**Task to complete:** Reproduce the data below with every "agent" renamed to "assistant" and everything else unchanged. Leave out the pictures.

**Exercise material:**

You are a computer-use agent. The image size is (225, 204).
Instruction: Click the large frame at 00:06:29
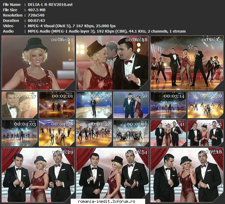coord(38,175)
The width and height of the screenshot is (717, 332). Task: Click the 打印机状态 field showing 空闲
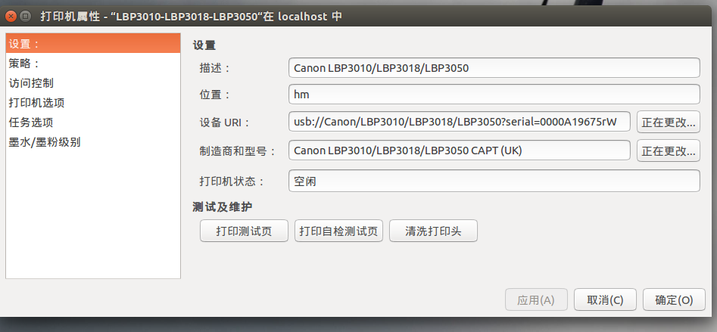[x=494, y=182]
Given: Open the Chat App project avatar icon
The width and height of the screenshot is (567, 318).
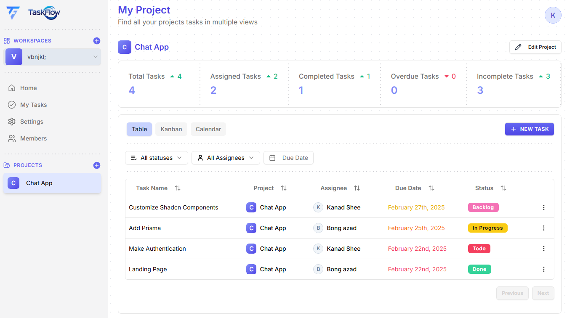Looking at the screenshot, I should (x=125, y=47).
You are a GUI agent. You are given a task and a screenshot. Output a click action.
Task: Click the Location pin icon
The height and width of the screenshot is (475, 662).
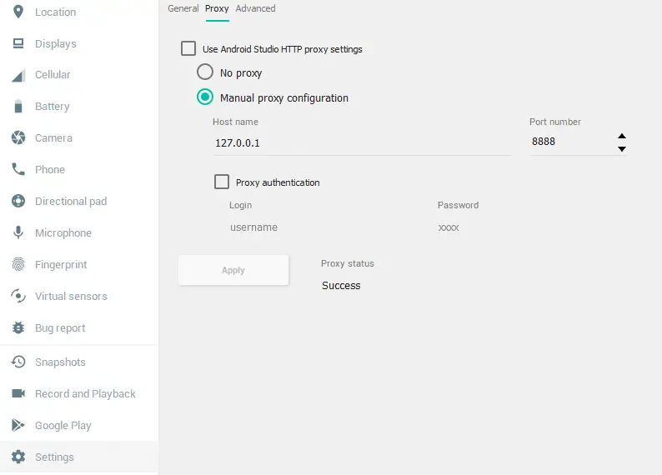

**Answer to the task:**
You are a computer-use assistant. The image size is (225, 204).
Instruction: Click the large frame at 00:06:29
coord(38,175)
The width and height of the screenshot is (717, 332). Task: Click the 打印机状态 field showing 空闲
[x=494, y=182]
Given: Open the Chat App project avatar icon
The width and height of the screenshot is (567, 318).
Looking at the screenshot, I should (x=125, y=47).
You are a GUI assistant. You are given a task and a screenshot. Output a click action.
Task: Click the Location pin icon
The height and width of the screenshot is (475, 662).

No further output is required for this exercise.